Vários países tomaram medidas para tentar se prevenir do surto, como a proibição da importação de pepinos e a remoção de legumes e verduras das prateleiras dos mercados. As autoridades de saúde também recomendaram às pessoas que lavem bem frutas, verduras e legumes e também pratos e talheres, além de lavar bem as mãos antes das refeições.

Até agora, o surto atingiu mais de 1,5 mil pessoas, incluindo 470 que desenvolveram a rara complicação renal da síndrome hemolítico-urêmica (SHE), e deixou 18 mortos - 17 na Alemanha e um na Suécia. A SHE ataca os rins, às vezes causando convulsões, derrames e comas. 

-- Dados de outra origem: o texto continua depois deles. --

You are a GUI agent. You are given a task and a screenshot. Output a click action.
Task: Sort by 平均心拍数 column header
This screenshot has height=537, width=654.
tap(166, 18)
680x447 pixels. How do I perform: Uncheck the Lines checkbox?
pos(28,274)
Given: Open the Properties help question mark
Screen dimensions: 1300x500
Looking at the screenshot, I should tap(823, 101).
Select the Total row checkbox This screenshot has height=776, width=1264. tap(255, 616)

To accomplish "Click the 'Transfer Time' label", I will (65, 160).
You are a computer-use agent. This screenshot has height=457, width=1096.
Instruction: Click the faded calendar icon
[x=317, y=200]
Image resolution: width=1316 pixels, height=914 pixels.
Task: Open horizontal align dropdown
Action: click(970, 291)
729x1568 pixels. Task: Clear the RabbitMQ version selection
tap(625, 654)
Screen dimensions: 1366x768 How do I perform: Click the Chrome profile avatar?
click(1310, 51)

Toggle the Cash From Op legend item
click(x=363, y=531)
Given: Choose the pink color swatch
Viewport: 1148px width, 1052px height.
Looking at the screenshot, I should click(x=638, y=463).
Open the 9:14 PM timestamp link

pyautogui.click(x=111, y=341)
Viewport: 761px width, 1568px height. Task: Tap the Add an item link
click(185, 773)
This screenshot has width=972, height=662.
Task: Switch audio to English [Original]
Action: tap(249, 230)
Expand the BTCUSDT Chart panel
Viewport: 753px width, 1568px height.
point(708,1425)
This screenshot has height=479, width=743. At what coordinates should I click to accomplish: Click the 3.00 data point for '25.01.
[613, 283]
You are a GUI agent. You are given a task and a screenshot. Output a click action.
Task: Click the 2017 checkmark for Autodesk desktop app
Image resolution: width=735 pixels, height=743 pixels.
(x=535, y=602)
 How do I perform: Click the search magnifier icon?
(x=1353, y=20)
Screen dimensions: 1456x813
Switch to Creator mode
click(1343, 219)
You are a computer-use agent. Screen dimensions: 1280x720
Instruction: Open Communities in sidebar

Inicialmente, as autoridades alemãs haviam apontado pepinos importados da Espanha como foco do surto, mas depois descartaram a possibilidade e dizem que ainda tentam descobrir a origem da contaminação .

Segundo a BBC, mais de 25% de todos os legumes e verduras exportados pela UE têm a Rússia como destino, tornando o país o maior mercado para os produtores europeus. No início da semana, a Rússia já havia proibido a importação de vegetais crus da Alemanha e da Espanha.

O chefe do instituto de saúde pública que lidera o combate ao surto de E.coli na Alemanha afirmou à BBC que pode levar meses para que a epidemia seja contida. Segundo Reinhard Burger, presidente do Instituto Robert Koch, é possível que nunca se descubra a fonte das infecções.

Processo espanhol

A Espanha ameaça processar as autoridades alemãs por causa do prejuízo provocado pela crise aos produtores locais. O governo espanhol estima em mais de 200 milhões de euros (cerca de R$ 455 milhões) por semana as perdas provocadas pela suspensão de exportações.

A CE suspendeu na quarta-feira sua advertência sobre os pepinos espanhóis, dizendo que testes não confirmaram a presença nos vegetais do tipo específico da bactéria responsável pelo surto de infecções.

Burger disse que as autoridades alemãs haviam tentado balancear os riscos quando acusaram equivocadamente os produtos espanhóis. Ele disse que as autoridades tinham de agir rapidamente - apesar de a recomendação ter depois se mostrado equivocada.

"Queríamos evitar novas fontes de infecção. É um balanço difícil", disse. "Você não quer esperar muito, mas ao mesmo tempo não quer criar alarme falso", observou.

Além da Alemanha, outros oito países europeus já registraram casos de infecção pela E.coli - Áustria, Dinamarca, Holanda, Noruega, Espanha, Suécia, Suíça e Grã-Bretanha.